Na tarde em que parentes de vítimas da peste contaram a senadores a dor por que passaram com a perda de seus pais, com a dilacerante angústia de enterrar seus filhos em meio o caos sanitário de um Brasil dominado pela violência estupradora da negação da ciência médica, finalmente baixou em nós a dimensão da monstruosidade de que somos todos vítimas e potenciais cúmplices.

Tornou-se impossível não reconhecer a devastação da morte, negá-la ou sublimá-la com velhos mecanismos de defesa e não sentir subir o sangue à face com o horror de nos constatarmos irremediavelmente traídos por um governo despido do mais elementar sentido de solidariedade diante do sofrimento e mortandade da população brasileira.

E tornou-se difícil, senão impossível, acreditar que as providências governamentais tivessem qualquer objetivo socialmente construtivo e passamos a vê-las na exata dimensão de sua cumplicidade com a conquista e permanência no poder a qualquer custo, mediante as mais sórdidas alquimias desde que a rapina das riquezas do país e de seu povo pudessem ser gradual e permanentemente extorquidas, calcinadas.

E o tão esperado bicentenário da Independência nada mais seria do que a festança da espoliação e do escravismo pois ,muito longe de termos um governo honrado, encalhara em Brasilia a nau capitânea dos piratas por vocação e mimetismo.

Algo de muito perverso se passa nas almas dos que nos pretendem governar com leis a depender sempre da eliminação castradora de um direito constitucional. Seja o direito ao trabalho justamente remunerado. Seja a previdência dos que cumpriram suas obrigações laborais seja em reformas fiscais em que o ônus direto ou indireto sempre recai sobre o assalariado e jamais sobre o rentista.

Triste país a confundir na mesma rapina o direito de propriedade com abuso do monopólio e permitir em nome do progresso da ciência a concessão de direitos extorsivos a mega-empresas alienígenas enquanto ao mesmo tempo pune a pesquisa nacional, desidrata o orçamento de ciência e tecnologia, destrói como cupins as salas de aulas de nossas escolas e proclama na praça do povo ser a escola superior instrumento do privilégio, sem ao menos tentar corrigi-lo.

Triste governo a empoderar o legislativo ladino com a sinecura dos cofres públicos em troca de uma falsa tranquilidade atormentada pela chantagem miúda e quotidiana. E em troca receber o silêncio diante de abjetas tratativas, desde a corrupção deslavada e desumana de mirabolantes negociatas de vacinas até o acasalamento desonroso com forcas políticas estrangeiras declaradamente interessadas em apoiar regimes totalitários, como os entendimentos com Trump e sua troupe de malabaristas do direito constitucional e do Estado Democrático de Direito.

Seiscentas mil almas se revezavam nas sessões da CPI da Pandemia.
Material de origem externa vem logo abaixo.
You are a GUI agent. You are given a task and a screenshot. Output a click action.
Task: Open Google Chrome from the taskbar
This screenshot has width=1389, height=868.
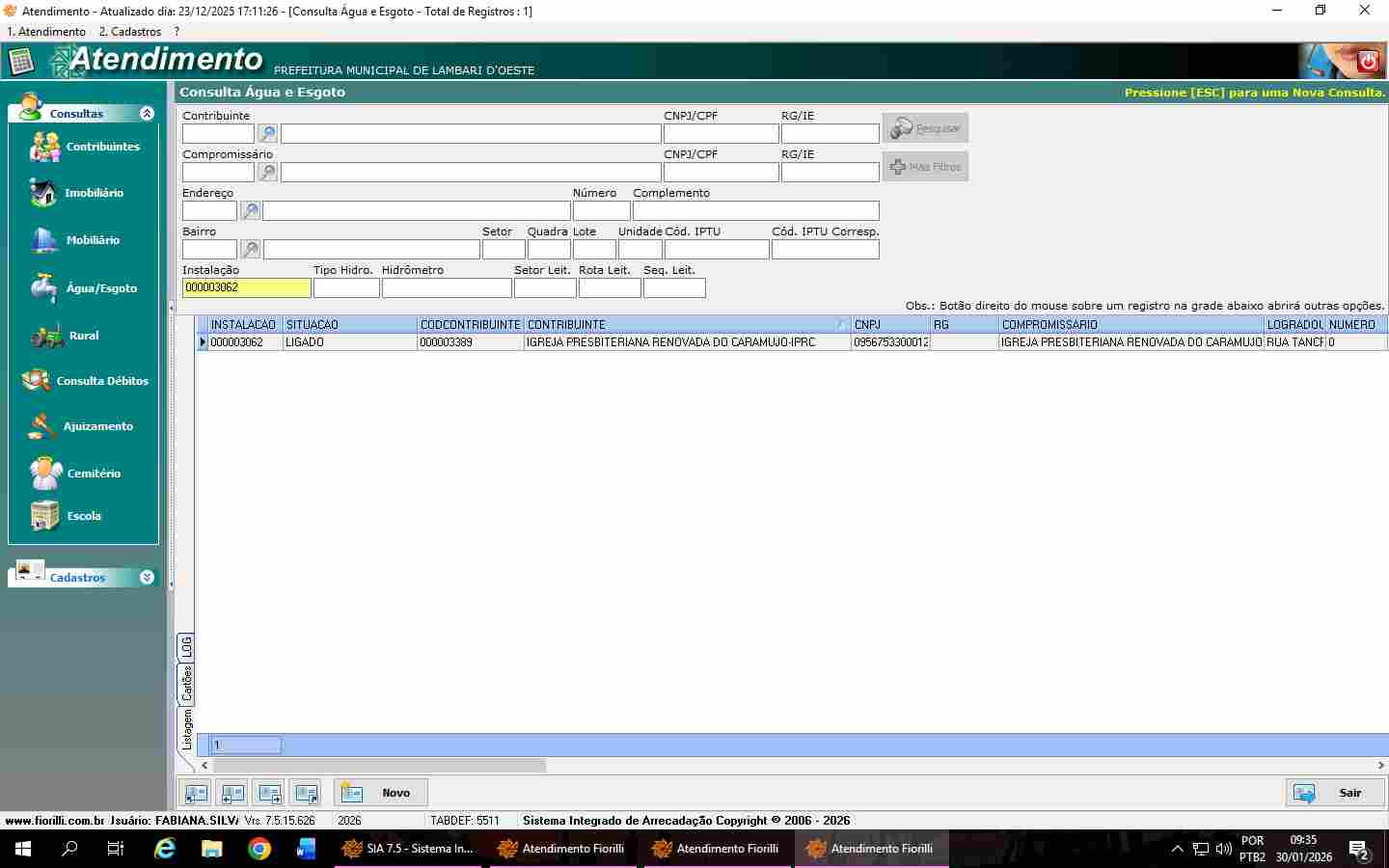259,849
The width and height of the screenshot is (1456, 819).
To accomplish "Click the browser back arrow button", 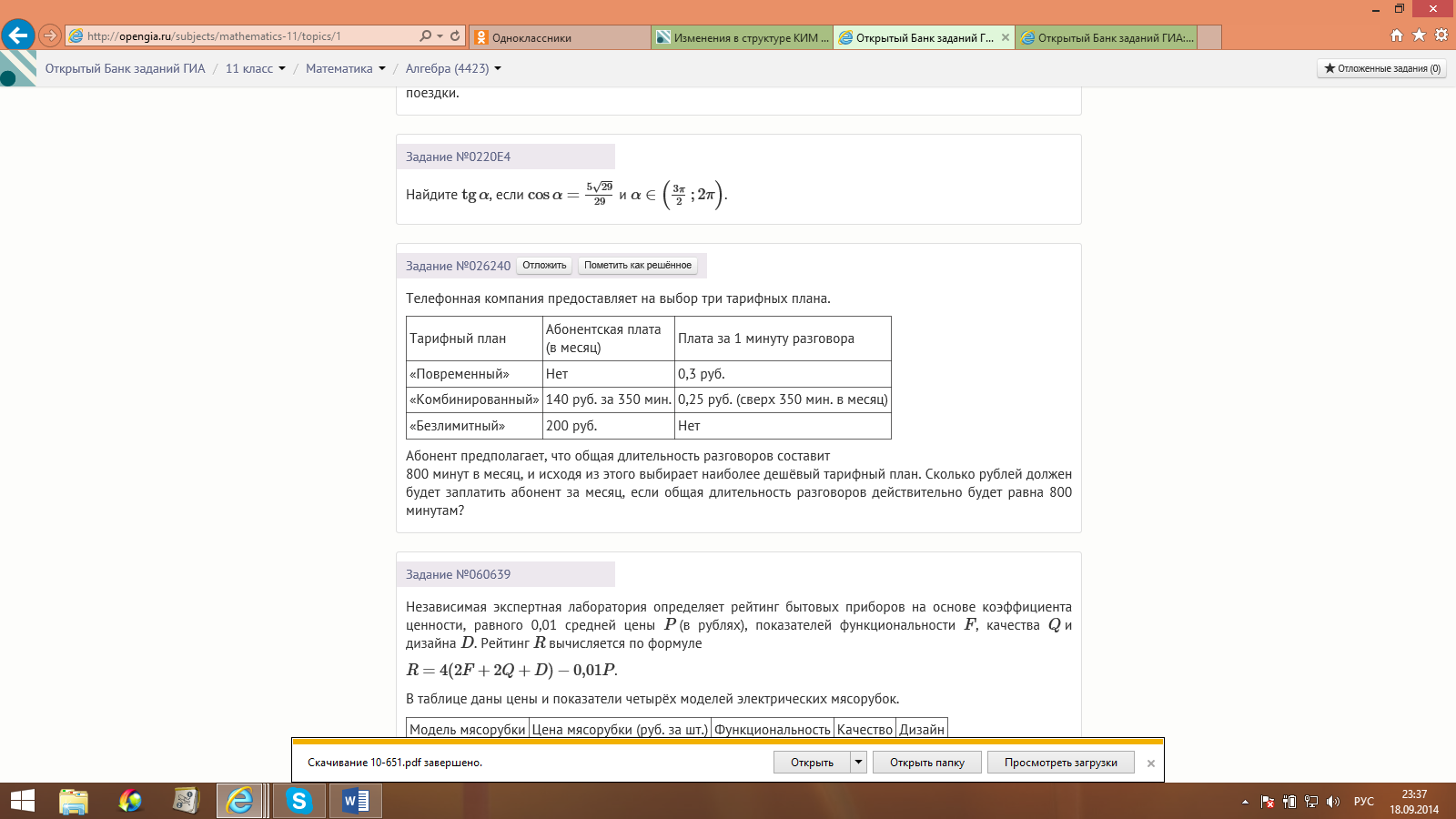I will click(18, 35).
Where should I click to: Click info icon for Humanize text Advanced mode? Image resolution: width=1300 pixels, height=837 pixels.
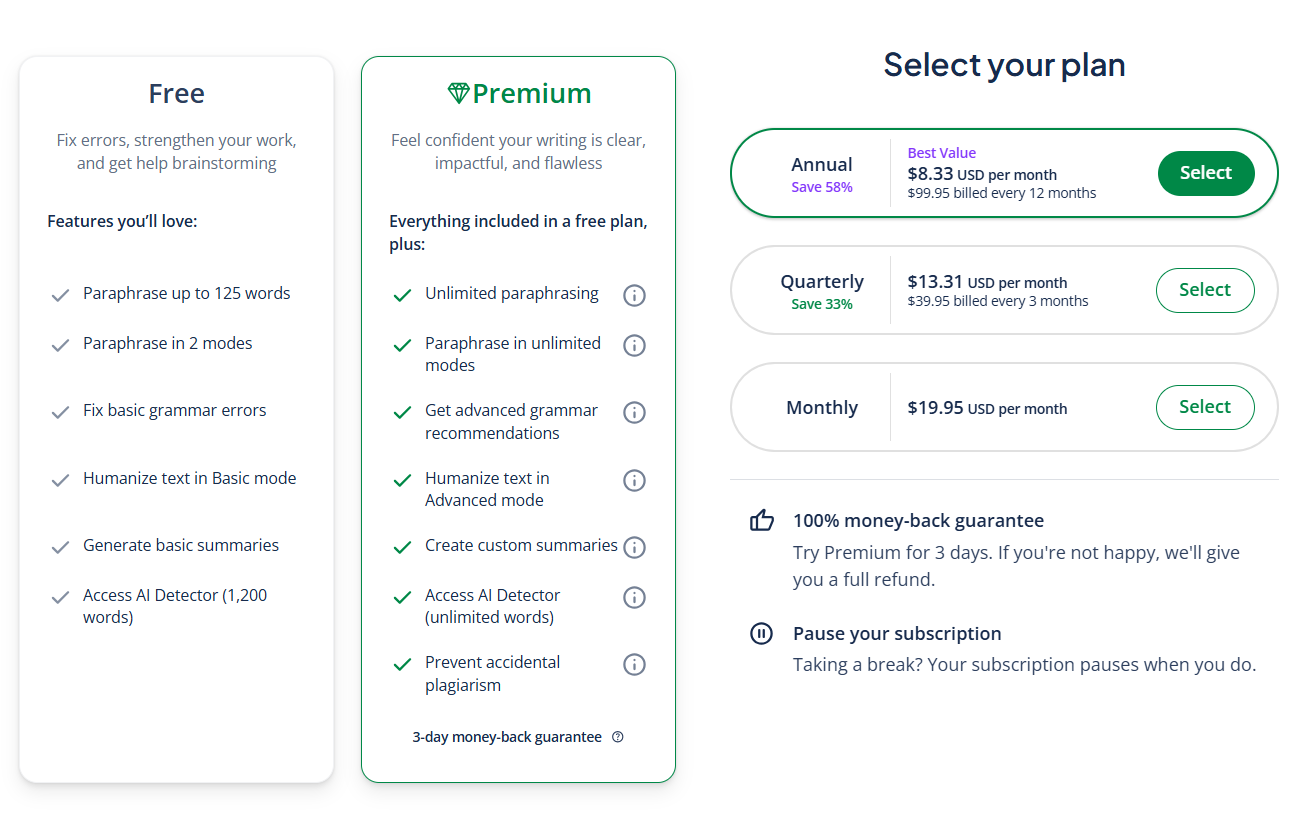pyautogui.click(x=634, y=480)
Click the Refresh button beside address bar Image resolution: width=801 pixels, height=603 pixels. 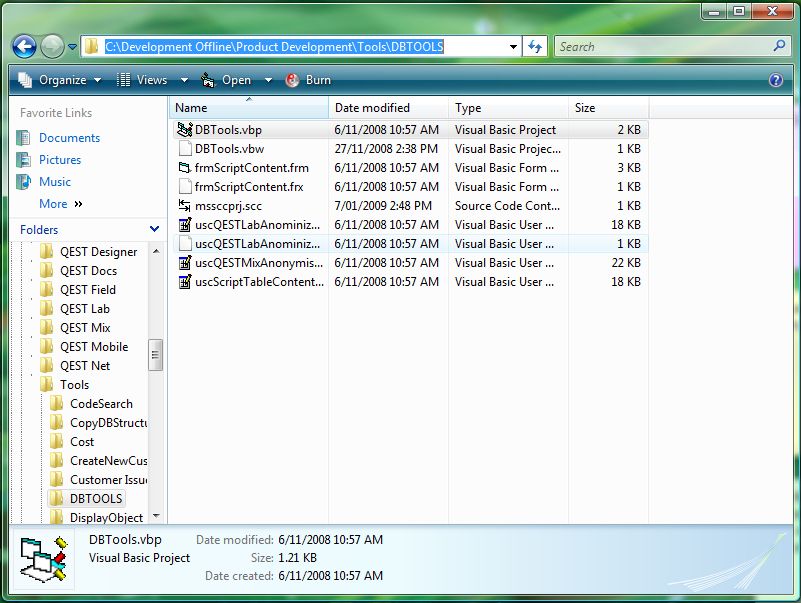535,46
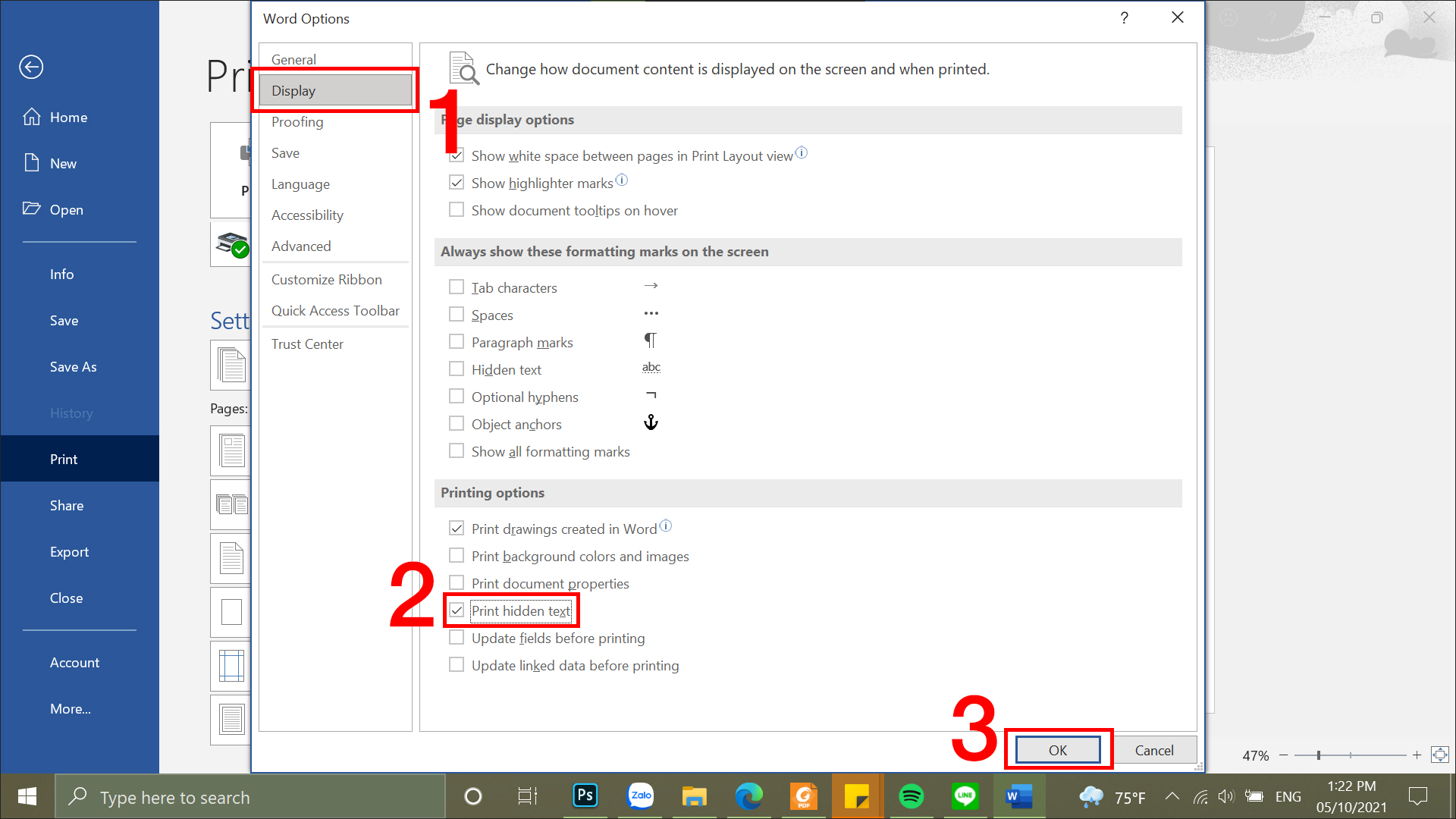Click OK to confirm changes

1057,750

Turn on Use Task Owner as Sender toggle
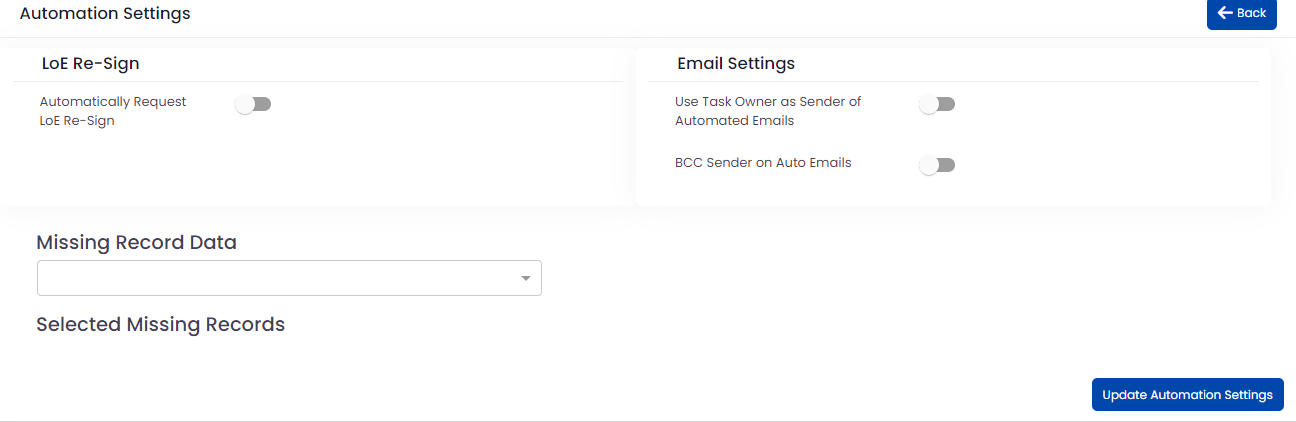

A par dos dramas de suas famílias devastadas, ouviu-se o cinismo oportunista dos que absolviam os flagrantes erros e crimes no combate artificial e mentiroso à Pandemia. Que a esses oportunistas saibam os eleitores punir com a negação de seu voto, expulsando-os do cenáculo legislativo.

Mas, além, muito além disso, será importante que a justiça leve à prisão os que contribuíram com seu descaso para o luto nacional. Depois, ainda em 2022, o povo saiba finalmente avaliar o privilégio que lhe incumbe de reconstruir a nação.

E fazer do Brasil um modelo inatacável de sociedade democrática à luz do que reza a Constituição de 1988, expurgada dos enxertos cancerosos nela inseridos depois de sua promulgação.

Não nos iludamos mais uma vez. Esta tarefa caberá à sociedade unida em torno de um projeto de nação progressivamente menos injusta social e economicamente. O Brasil está em nossas mãos. A experiência histórica de delegarmos nosso destino a figuras carismáticas ou a corporações castrenses ou religiosas talvez esteja na raiz do ódio e da desconfiança disseminados nas veias brasileiras com efeitos tão letais ou maiores ainda do que os causados pela praga da covid. Tarefa difícil, mas não impossível, será transformar em fatos os mitos com que nos enganamos desde os tempos coloniais: a de que o brasileiro é um homem cordial, de que aqui não há racismo, de que em se plantando tudo dá e que os sabiás que aqui gorjeiam não gorjeiam como lá.